就職氷河期に正社員になれず、結婚や仕事がうまくいかないことを父親から『家族の恥さらし』『生きている価値なし』などと言われ、それをきっかけにひきこもった息子。

当然ながらうまくいきません。

ところが、SNSでの偽名のやりとりを通じて息子の気持ちを知るようになり、父親の心に少しずつ変化が生じてきます。

終盤、父に向かって息子が激しく思いをぶつけました。『俺はそんなに生きてる価値のない人間なの?そんなに生きてちゃダメなの?(親の)期待を裏切るたびにビクビクしていた。生きてちゃいけないんじゃないかって、いっつも思ってた』と。

自分なりに息子を大切に思ってきた父は驚き叫びます。

『生きててくれ!それだけでいいから!』


昨今、中高年のひきこもりが「8050問題」という名称で、社会問題として語られるようになりました。

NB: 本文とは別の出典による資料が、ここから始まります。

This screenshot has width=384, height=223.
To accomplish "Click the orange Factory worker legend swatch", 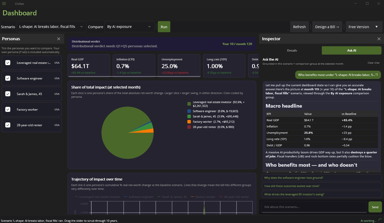I will [189, 122].
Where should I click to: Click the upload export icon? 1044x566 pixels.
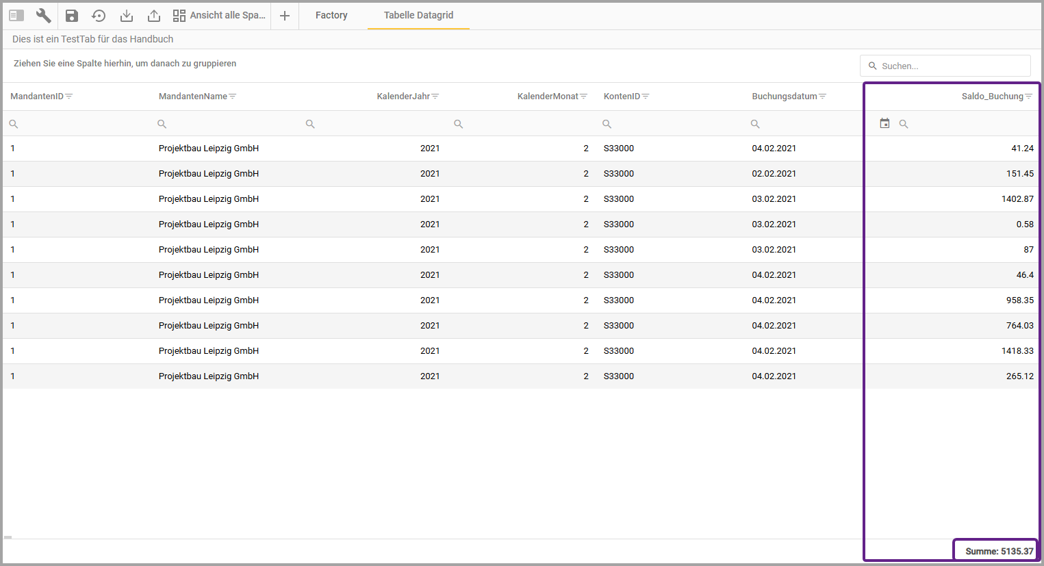[x=154, y=15]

社会全体で考えるようになったことはとても良い流れです。しかし、それは一括りで語られることではありません。

人から必要とされ、誰かの役に立てることは、その人に生きる意味と喜びが与えられることでしょう。

でも、人が生きているということは、ただそれだけで価値があるもの。そのことを、確信できる社会でなければならないのです。